Overview 🔗︎

Istio offers mutual TLS as a solution for service-to-service authentication.

Istio uses the sidecar pattern, meaning that each application container has a sidecar Envoy proxy container running beside it in the same pod.

  1. When a service receives or sends network traffic, the traffic always goes through the Envoy proxies first.
  2. When mTLS is enabled between two services, the client side and server side Envoy proxies verify each other’s identities before sending requests.
  3. If the verification is successful, then the client-side proxy encrypts the traffic, and sends it to the server-side proxy.
  4. The server-side proxy decrypts the traffic and forwards it locally to the actual destination service.

isito-mtls

In Backyards, you can manage mTLS settings between services with the CLI or on the UI, mesh-wide, namespace-wide, and on the service-specific level.

Using the Backyards CLI 🔗︎

The following procedures show how you can change the mTLS settings. These are just examples to get you started, you can check the full list of mTLS commands in the Backyards CLI repo.

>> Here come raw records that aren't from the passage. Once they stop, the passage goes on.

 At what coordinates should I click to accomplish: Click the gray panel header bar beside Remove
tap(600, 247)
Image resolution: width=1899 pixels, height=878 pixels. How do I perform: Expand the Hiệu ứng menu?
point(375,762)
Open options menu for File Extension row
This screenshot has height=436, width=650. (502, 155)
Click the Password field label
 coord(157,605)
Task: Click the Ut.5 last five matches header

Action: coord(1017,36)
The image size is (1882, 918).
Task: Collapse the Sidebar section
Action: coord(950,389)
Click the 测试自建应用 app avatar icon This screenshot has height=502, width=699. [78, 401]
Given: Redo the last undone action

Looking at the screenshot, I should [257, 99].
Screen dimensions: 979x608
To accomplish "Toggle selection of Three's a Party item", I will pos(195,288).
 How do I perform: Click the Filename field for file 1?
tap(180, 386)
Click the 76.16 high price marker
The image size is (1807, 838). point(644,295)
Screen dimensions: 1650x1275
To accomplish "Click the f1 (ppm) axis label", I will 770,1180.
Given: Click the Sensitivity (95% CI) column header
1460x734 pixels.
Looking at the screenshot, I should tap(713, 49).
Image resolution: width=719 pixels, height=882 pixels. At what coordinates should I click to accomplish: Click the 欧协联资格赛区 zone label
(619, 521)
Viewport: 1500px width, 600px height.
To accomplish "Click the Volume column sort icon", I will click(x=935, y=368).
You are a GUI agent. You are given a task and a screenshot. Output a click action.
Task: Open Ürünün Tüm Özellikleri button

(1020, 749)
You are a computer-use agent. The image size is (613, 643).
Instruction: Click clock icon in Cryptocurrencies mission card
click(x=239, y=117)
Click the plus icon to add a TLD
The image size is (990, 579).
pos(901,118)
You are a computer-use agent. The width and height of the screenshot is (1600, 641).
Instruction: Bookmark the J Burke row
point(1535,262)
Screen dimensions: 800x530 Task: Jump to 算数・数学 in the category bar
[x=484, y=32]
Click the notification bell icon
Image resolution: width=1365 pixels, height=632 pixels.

Mesh-wide mTLS settings 🔗︎

  1. Change the mesh-wide setting to PERMISSIVE with the following command:

    $ backyards mtls allow mesh
    INFO[0001] switched global mTLS to PERMISSIVE successfully
    
  2. Then, verify that the setting is present:

    $ backyards mtls get mesh
    mTLS rule for /mesh
    Policy    Targets  MtlsMode
    /default  []       PERMISSIVE
    

Namespace-wide and service-specific mTLS settings 🔗︎

  1. Create a STRICT Policy for the backyards-demo namespace.

    Note that after the command has been run successfully, the output returns the Policy which applies to the namespace.

    $ backyards mtls require backyards-demo
    INFO[0001] policy peers for backyards-demo/ set successfully
    mTLS rule for backyards-demo/
    Policy                  Targets  MtlsMode
    backyards-demo/default  []       STRICT
    
  2. Create a PERMISSIVE Policy for the 8080 port of the bookings service in the backyards-demo namespace:

    $ backyards mtls allow backyards-demo/bookings:8080
    INFO[0001] policy peers for backyards-demo/bookings set successfully
    mTLS rule for backyards-demo/bookings
    Policy                         Targets           MtlsMode
    backyards-demo/bookings-r2xux  [bookings(8080)]  PERMISSIVE
    
  3. Remove the Policy you’ve just set with the following command:

    $ backyards mtls unset backyards-demo/bookings:8080
    INFO[0001] policy peers for backyards-demo/bookings unset successfully
    mTLS rule for backyards-demo/bookings
    Policy                  Targets  MtlsMode
    backyards-demo/default  []       STRICT
    

    Note that when the service-specific Policy is removed for the bookings service, the namespace-wide Policy will be applied to the service.

  4. Remove the Policy from the backyards-demo namespace as well:

    $ backyards mtls unset backyards-demo
    INFO[0001] policy peers for backyards-demo/ unset successfully
    mTLS rule for backyards-demo/
    Policy    Targets  MtlsMode
    /default  []       PERMISSIVE
    

    Note that when the namespace-wide Policy is removed from the backyards-demo namespace, the mesh-wide MeshPolicy will be applied to the namespace.

Using the Backyards UI 🔗︎

  • You can change the mesh-wide mTLS settings on the Overview page:

    mesh-mtls

  • To create, edit, view, or remove namespace-wide and service-specific mTLS settings, open the Details panel of the namespace or service, then click on the Security tab.

    mtls-set

    When a load is sent to the demo application, you can easily verify whether the traffic between your services is actually encrypted or not by glancing at the security edge labels. Either red open locks or green closed ones will appear around the services in the UI, indicating that encrypted or non-encrypted data has been sent between the services.